In the wild, quaking aspen provide important breeding, nesting and cover habitat, and forage for a variety of birds and mammals. Quaking aspen is host to a variety of insects, some of which are important foods for other animals including woodpeckers. Wildlife species consume nearly every part of aspen at one time of the year ranging from the roots, to shoots to bark and catkins. Because of this, in the wild, it is truly a keystone species in many habitats.
Quaking aspen are native to the Missoula area, though they are probably at the edge of their range. This location can cause stress and make them susceptible to a variety of pests.
Though a beautiful tree, quaking aspen are maligned by many urban foresters because of their tendency to sucker, and for their predisposition to borer beetle infestations. However, borers are just one of the many insects that use the aspen.
The accumulation of saw dust and borings beneath the aspen is home to the chrysalis of several moth species in our yard including the five-lined sphinx moth. Whereas butterfly caterpillars often pupate in a chrysalis that is suspended beneath a leaf or twig, sphinx moth caterpillars burrow into loose, dry duff to pupate. The loose, dry wood shavings the borer larvae produce is perfect for sphinx moth caterpillars to excavated and pupate within. The chrysalises are dark brown to almost black and look nearly dead. If you do find one when you are rooting around, if you watch carefully you might be able to see it move. Just place it back into the ground.
The five-lined sphinx moth, or commonly called a hummingbird moth, caterpillars are specific hosts of the Oenothera flava (yellow evening primrose) in our yard. The giant caterpillars have marking on them that mimic the shape of the narrow, serrated leaves- fantastically camouflaging the 4” caterpillars (see photo below).
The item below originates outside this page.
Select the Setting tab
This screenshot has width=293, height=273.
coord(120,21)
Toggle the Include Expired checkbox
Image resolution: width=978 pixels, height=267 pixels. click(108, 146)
The presence of the aspen borer in the tree further weakens the aspen making it susceptible to more invasions of aspen beetles. These stresses on the tree also cause it to sucker- which is good because at this point the aspen is on its way to dying (though it make take 6-20 years for the initial trunk to truly die and by then a sucker is there to replace it). Quaking aspen seldom occur individually, and having a cluster of them is not only more natural and more beautiful looking, but it is also a way to provide for its longevity and succession.
In the fall, after about two years of growth, the larvae will move shallower- just beneath the bark, where they pupate during the winter. In February, in our yard, downy woodpeckers will drill into the bark looking for these pupae. In doing so, the woodpeckers drill holes that will create small cavities for insects to hide, lay eggs and even for adult aspen borers to deposit the eggs of a new generation. Once fully developed, the adult aspen borer beetles emerge through a hole in the bark, and spends its adult life mating, and dispersing is eggs to host quaking aspen.
The cavities and holes left by the borers create wonderful places for a variety of insects and spiders to raise their young. In turn, insect eating birds, like warblers, chickadees and others scour the aspens gleaning insects, spider eggs and others from the trunk, crevices and cavities of the aspen.
All this can happen around a quaking aspen in your yard, or, you could use a few types of insecticide and kill the borers.